The first, second, and third sub-pixels 31, 32, and 33 may be R (red), B (blue), and G (green) sub-pixels, respectively. The red, green and blue sub-pixels are mixed according to different proportions and strengths to generate various color changes. Specifically, the first sub-pixel 31 may be any one of red, green and blue sub-pixels, and the second sub-pixel 32 may be one of any two sub-pixels except the first sub-pixel 31, for example, when the first sub-pixel 31 is a red sub-pixel, the second sub-pixel 32 may be any one of blue and green sub-pixels.

Preferably, the first sub-pixel 31 is a red sub-pixel, the second sub-pixel 32 is a blue sub-pixel, and the third sub-pixel 33 is a green sub-pixel. In this way, when the data lines are straight lines, it is convenient to realize the pixel arrangement order (red, blue, green, red, blue, green … …) supported by the driving circuit 4 by disposing the wirings.

Each sub-pixel is connected with one wire, namely the wires connected with different sub-pixels are separated from each other. The number of each type of routing can be set according to the number of corresponding sub-pixels. Each of the traces may include a portion extending along the data line and a portion extending perpendicular to the data line as needed. Each wire is located on the same metal layer 2, that is, the part of each wire extending in each direction is located on the same metal layer, so as to facilitate etching.

When the sub-pixels are repeatedly arranged every six columns in the above manner, in every six columns (corresponding to every six columns of the sub-pixels), the first data line 41 is located in the first column and the fourth column, the first routing line 23 connected to the first sub-pixel 31 in the first column extends to be connected to the first data line 41 in the first column, and the first routing line 23 connected to the first sub-pixel 31 in the sixth column extends to be connected to the first data line 41 in the fourth column. The second data lines 42 are located in the second column and the fifth column, the second traces 24 connected to the second column of the second sub-pixels 32 extend to be connected to the second column of the second data lines 42, and the second traces 24 connected to the third column of the second sub-pixels 32 extend to be connected to the fifth column of the second data lines 42. The third data line 43 is located in the third column and the sixth column, the third trace 25 connected to the third sub-pixel 33 in the fourth column extends to be connected to the third data line 43 in the third column, and the third trace 25 connected to the third sub-pixel 33 in the fifth column extends to be connected to the third data line 43 in the sixth column.

With this arrangement, when the scanning order of the driving circuit 4 is the first sub-pixel 31, the second sub-pixel 32, the third sub-pixel 33, and the first sub-pixel 31 … …, the data lines led out from the data driver of the driving circuit 4 are all straight lines, which facilitates etching of the data lines.

Every four sub-pixels which are adjacent from top to bottom and left to right (located on four corners of the rectangle) and have the same color share one mask plate, and in every six rows, the second wiring 241 connected with the third row of the second sub-pixels 32 and the first wiring 231 connected with the sixth row of the first sub-pixels 31 and located in the same row with the second wiring 241 are located on different metal layers. Due to the arrangement, the shape of the wiring is small, the wiring is convenient to etch, and trouble and labor are saved.

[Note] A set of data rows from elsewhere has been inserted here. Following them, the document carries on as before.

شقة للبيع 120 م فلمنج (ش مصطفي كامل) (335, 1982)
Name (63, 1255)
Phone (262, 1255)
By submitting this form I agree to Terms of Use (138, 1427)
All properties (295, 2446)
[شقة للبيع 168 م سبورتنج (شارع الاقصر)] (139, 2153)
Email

In a specific example, every other one of the second traces 241 connected to the third row of the second sub-pixels 32 is disposed on the first metal layer 21, the first traces 231 connected to the sixth row of the first sub-pixels 31 and located in different rows from the second traces 241 located on the first metal layer 21 are disposed on the first metal layer 21, and the rest of the first traces 23, the second traces 24, and the third traces 25 are disposed on the second metal layer 22. Therefore, etching and wiring are further facilitated, and trouble and labor are saved.

Of course, the traces may be disposed in other manners, for example, in every six columns, the first traces 231 connected to the sixth column of the first sub-pixels 31 are all located in the first metal layer 21, and the rest of the traces are located in the second metal layer 22; or, in every six columns, the second traces 241 connected to the second sub-pixels 32 in the third column are all located in the first metal layer 21, and the rest of the traces are located in the second metal layer 22.

One end of each wire, which is connected with the data line, can be provided with a through hole 2A, and the through holes 2A are filled with metal to realize the electrical connection with the data line. So set up, simple structure, convenient processing preparation.

In the array substrate, only two metal layers 2 of the first metal layer 21 and the second metal layer 22 may be included. When the two metal layers 2 are arranged, the pixel arrangement mode can be matched with the scanning sequence of the driving circuit 4 through wiring, and the structure is simple and the manufacture is convenient. The two metal layers 2 can be made of the same material and are all ITO (indium tin oxide)/Ag/ITO, namely a three-layer structure, the bottom is provided with an ITO layer, the middle is covered with an Ag layer, the upper is covered with an ITO layer, and the indium tin oxide has low cost, good conductivity and convenient processing and etching. The thickness of the two metal layers 2 can be set as required.

The first metal layer 21 and the second metal layer 22 may be disposed adjacently. When two metal layers 2 are provided, the first metal layer 21 may be closer to the substrate body 1, or the second metal layer 22 may be closer to the substrate body 1. When the first metal layer 21 and the second metal layer 22 are disposed adjacently, the insulating layer 5 is disposed between the two metal layers 2, and the two metal layers 2 are insulated by the insulating layer 5.

The first metal layer 21 may be formed by a mask and the second metal layer 22 may be formed by a mask to facilitate processing of the metal layer 2. When the array substrate is manufactured, the substrate body 1 is formed, then the first metal layer 21 is formed by using the mask plate, the insulating layer 5 is formed on the first metal layer 21, the second metal layer 22 is formed by using the mask plate, and then the pixel layer 3 is formed by using the mask plate.

The display screen of this application includes foretell array substrate. In the display screen, the metal layer 2 includes at least two layers, and the first trace 23, the second trace 24 and the third trace 25 are distributed on the at least two layers of metal layer 2. With such an arrangement, interference among the traces can be reduced, and when the number of columns (where the number of columns refers to the number of columns of the sub-pixels) spanned by some of the first trace 23, the second trace 24, and the third trace 25 is large, the traces can be disposed on one metal layer 2, and the rest of the traces can be disposed on the other metal layer 2. In this way, the sub-pixels can be connected to the required data lines as required, causing the drive circuit 4 to scan the sub-pixels in the preset scanning order.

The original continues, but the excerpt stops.